■ Set problem ■
Please give the lines from the one containing "Click the 语法导学 green label on slide 3" through the end of the lines as a JSON list of strings, one per line, skipping blank lines and leaving out the pictures.

+-------+

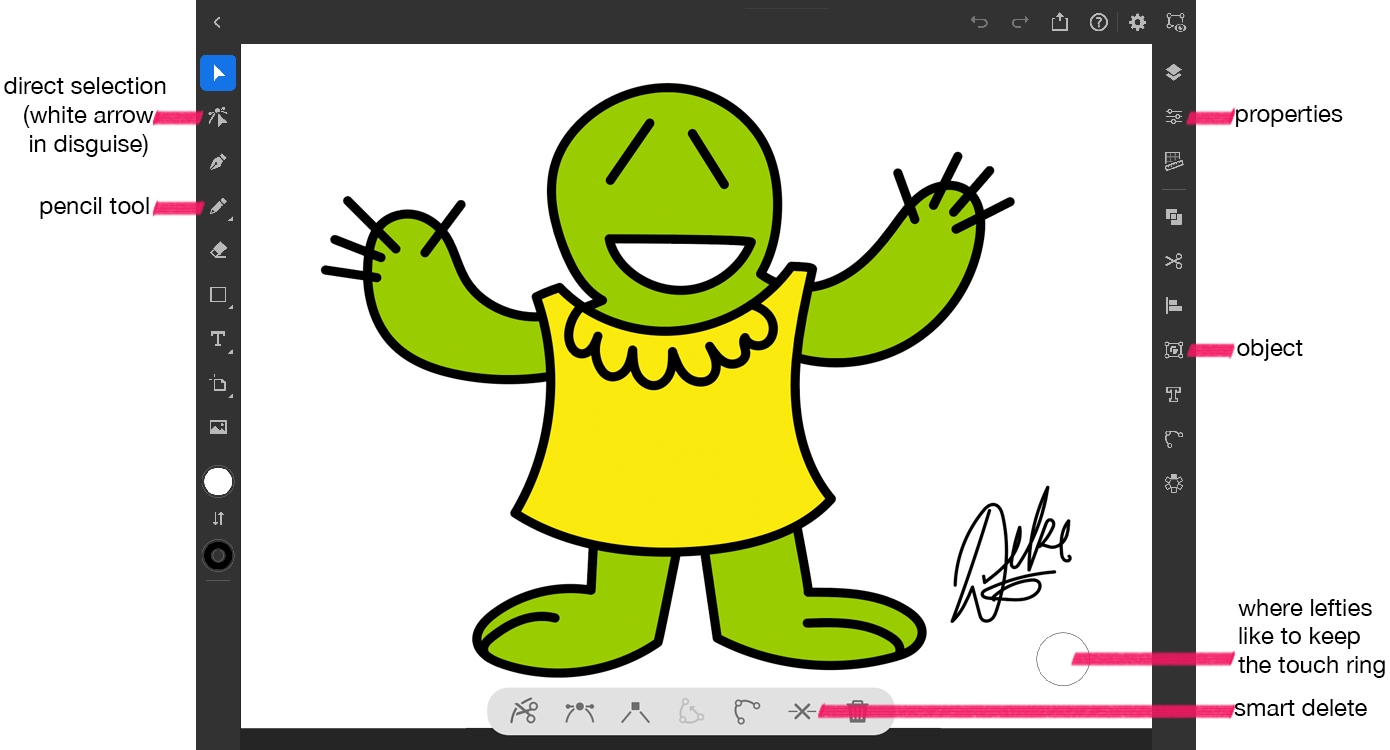Open the Object panel on the right
The height and width of the screenshot is (750, 1390).
(1172, 348)

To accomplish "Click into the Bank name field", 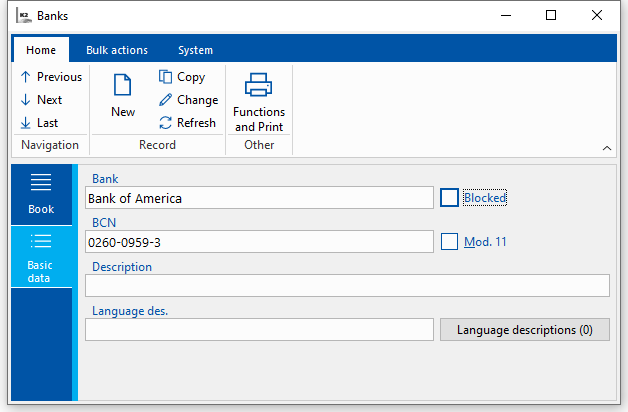I will [258, 198].
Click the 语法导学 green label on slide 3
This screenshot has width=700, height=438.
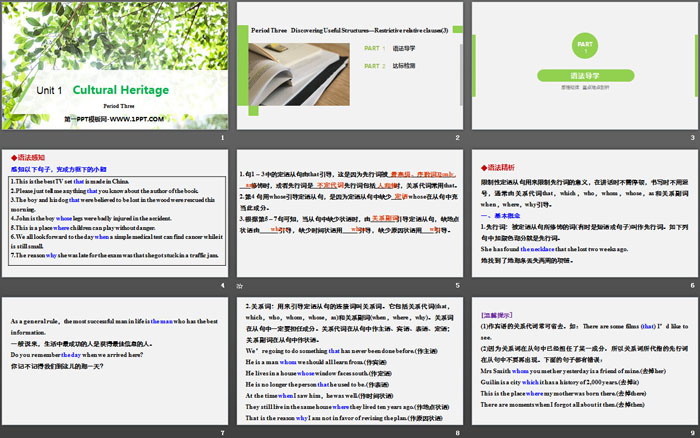pyautogui.click(x=583, y=75)
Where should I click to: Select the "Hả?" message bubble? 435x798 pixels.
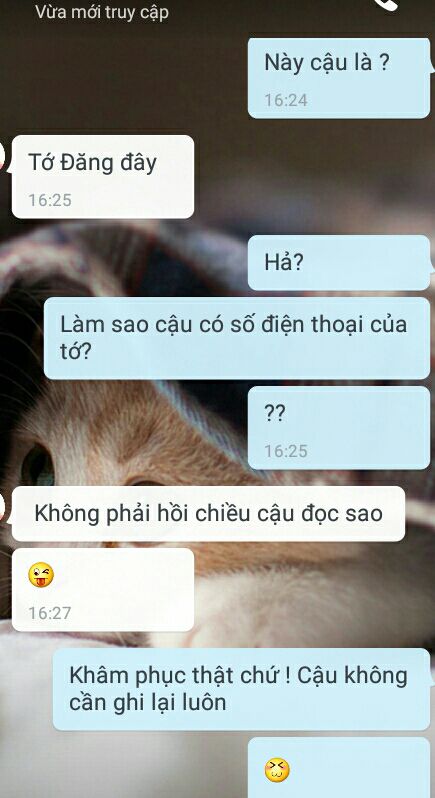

+-------+

■ Result of the exercise ■
[
  "Click the 语法导学 green label on slide 3",
  "This screenshot has width=700, height=438.",
  "pyautogui.click(x=583, y=75)",
  "Where should I click to: Select the \"Hả?\" message bubble? 435x798 pixels."
]